Clients like these are going to multiply. There’s an enormous amount of information available, it’s readily googlable and nothing’s going to put the clock back. The information revolution is not to be feared and resented.

There’s a discussion to be had about what information it is irresponsible to broadcast. We’ll deal with that tomorrow.

Snowy Conditions on the way home from Stockport

Another adventure from the Vintage Lorry Hearse

Last February, during the wintery conditions that gripped the U.K., Vintage Lorry Funerals was booked for a funeral in Stockport. The advice from the Police was that you should not venture out on the roads where problems with snow and ice existed throughout Britain. However, David Hall, who owns the 1950 Leyland Beaver, is not easily deterred. Detailed planning is undertaken for every funeral and in the Winter David has established local contacts along a route who can give an insight into the local conditions, which is invaluable. Travelling the A-Roads is particularly hazardous and information on which roads will be gritted is essential.

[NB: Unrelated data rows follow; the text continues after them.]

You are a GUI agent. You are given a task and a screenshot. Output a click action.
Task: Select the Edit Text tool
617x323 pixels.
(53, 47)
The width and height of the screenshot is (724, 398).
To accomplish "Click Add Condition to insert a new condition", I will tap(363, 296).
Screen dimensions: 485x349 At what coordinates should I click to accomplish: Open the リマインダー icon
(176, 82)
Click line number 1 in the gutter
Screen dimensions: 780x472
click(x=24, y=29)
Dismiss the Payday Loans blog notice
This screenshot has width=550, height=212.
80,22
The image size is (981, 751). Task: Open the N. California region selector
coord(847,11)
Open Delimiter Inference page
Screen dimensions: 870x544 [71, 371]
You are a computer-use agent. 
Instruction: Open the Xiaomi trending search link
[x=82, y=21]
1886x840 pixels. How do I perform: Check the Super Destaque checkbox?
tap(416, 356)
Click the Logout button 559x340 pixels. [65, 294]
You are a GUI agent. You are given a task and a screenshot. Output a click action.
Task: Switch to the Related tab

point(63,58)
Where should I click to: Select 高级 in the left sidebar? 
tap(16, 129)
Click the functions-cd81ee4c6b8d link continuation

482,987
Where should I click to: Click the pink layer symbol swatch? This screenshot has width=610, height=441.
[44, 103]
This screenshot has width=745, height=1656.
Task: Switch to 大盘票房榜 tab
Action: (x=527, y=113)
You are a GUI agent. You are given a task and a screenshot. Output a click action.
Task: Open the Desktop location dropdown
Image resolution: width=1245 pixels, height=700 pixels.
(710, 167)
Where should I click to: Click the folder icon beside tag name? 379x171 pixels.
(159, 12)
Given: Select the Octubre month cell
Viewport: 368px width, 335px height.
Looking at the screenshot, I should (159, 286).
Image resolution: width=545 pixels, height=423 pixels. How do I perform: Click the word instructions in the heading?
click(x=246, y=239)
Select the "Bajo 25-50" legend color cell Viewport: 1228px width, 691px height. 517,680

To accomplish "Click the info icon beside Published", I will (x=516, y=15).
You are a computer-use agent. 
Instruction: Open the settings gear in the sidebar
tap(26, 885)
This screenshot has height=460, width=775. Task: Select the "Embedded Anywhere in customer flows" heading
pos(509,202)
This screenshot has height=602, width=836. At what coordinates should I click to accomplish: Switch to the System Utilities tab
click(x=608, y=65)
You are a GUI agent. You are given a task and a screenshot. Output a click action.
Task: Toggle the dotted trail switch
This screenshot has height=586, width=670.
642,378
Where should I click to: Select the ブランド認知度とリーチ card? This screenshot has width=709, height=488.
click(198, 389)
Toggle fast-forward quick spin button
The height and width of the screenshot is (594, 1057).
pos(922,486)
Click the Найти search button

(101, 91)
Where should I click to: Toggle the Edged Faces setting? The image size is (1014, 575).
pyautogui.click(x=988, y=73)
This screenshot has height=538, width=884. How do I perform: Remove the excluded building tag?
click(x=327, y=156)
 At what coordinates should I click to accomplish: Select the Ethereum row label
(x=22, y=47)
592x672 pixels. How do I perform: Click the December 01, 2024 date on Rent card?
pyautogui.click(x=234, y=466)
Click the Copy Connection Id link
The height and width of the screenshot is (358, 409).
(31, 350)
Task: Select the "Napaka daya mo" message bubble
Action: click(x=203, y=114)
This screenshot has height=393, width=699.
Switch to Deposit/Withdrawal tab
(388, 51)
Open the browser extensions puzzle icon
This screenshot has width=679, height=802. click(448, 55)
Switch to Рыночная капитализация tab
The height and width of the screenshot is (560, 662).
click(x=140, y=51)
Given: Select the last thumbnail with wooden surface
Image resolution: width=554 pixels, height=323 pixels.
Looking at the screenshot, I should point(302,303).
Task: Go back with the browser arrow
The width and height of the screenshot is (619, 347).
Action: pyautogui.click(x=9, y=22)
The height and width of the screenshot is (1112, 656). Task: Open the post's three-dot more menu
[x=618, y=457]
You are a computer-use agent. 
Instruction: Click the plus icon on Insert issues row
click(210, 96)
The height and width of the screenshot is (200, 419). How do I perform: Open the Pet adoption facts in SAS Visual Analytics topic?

The Leyland Beaver is equipped with a shovel, road salt, extra weight on the drive axle and rolls of stair carpet. Often in snowy conditions the main roads are cleared but local streets are often treacherous and stair carpet is rolled out to provide a safe roadway over deep snow or sheet ice. In addition, trundling along at 30 miles per hour, David is much less likely to skid off the road as high speeds are often the cause of mishaps.

On the day of the funeral in Stockport, heavy snow storms were forecast in North Wiltshire and it was likely that David would have difficulty getting home and reversing the lorry up his drive in the dark would have presented a big problem. So he phoned his friend Sean Hayward who runs a haulage business in Walsall. Sean agreed to let the Leyland Beaver stand in his workshop overnight and booked accommodation for David. The picture demonstrates the amount of snow that fell that day and provides the stark comparison between a 63 years old vehicle and those modern day juggernauts. The 1950 Leyland Beaver may have less mirrors, however, they are both contained within the overall width of the lorry, which enables it to cope with tight access facilities that can occur in funerals.

Black ice persisted in the morning and the backend of the Leyland Beaver was twitching whilst the lorry was heading south on the A34. Having a huge 9.8 litre engine means that David never uses his brakes to slow down the lorry, he just eases back on the throttle. In addition a large proportion of the lorry’s 5.5 ton weight is on the steering axle and the tyres can bite into the ice allowing the lorry to hold a steady course or to be steered on slippery conditions without sliding.

Coming south on the A441 through Redditch there was whiteout conditions with signpost obliterated with the Leyland Beaver trundling on virgin snow. Drivers who are normally desperate to overtake the vintage lorry were happy to travel in its tyre marks that morning.

Just south of Evesham the weather changed and snow changed to slush and the rest of the journey home to Bradford-on-Avon was uneventful.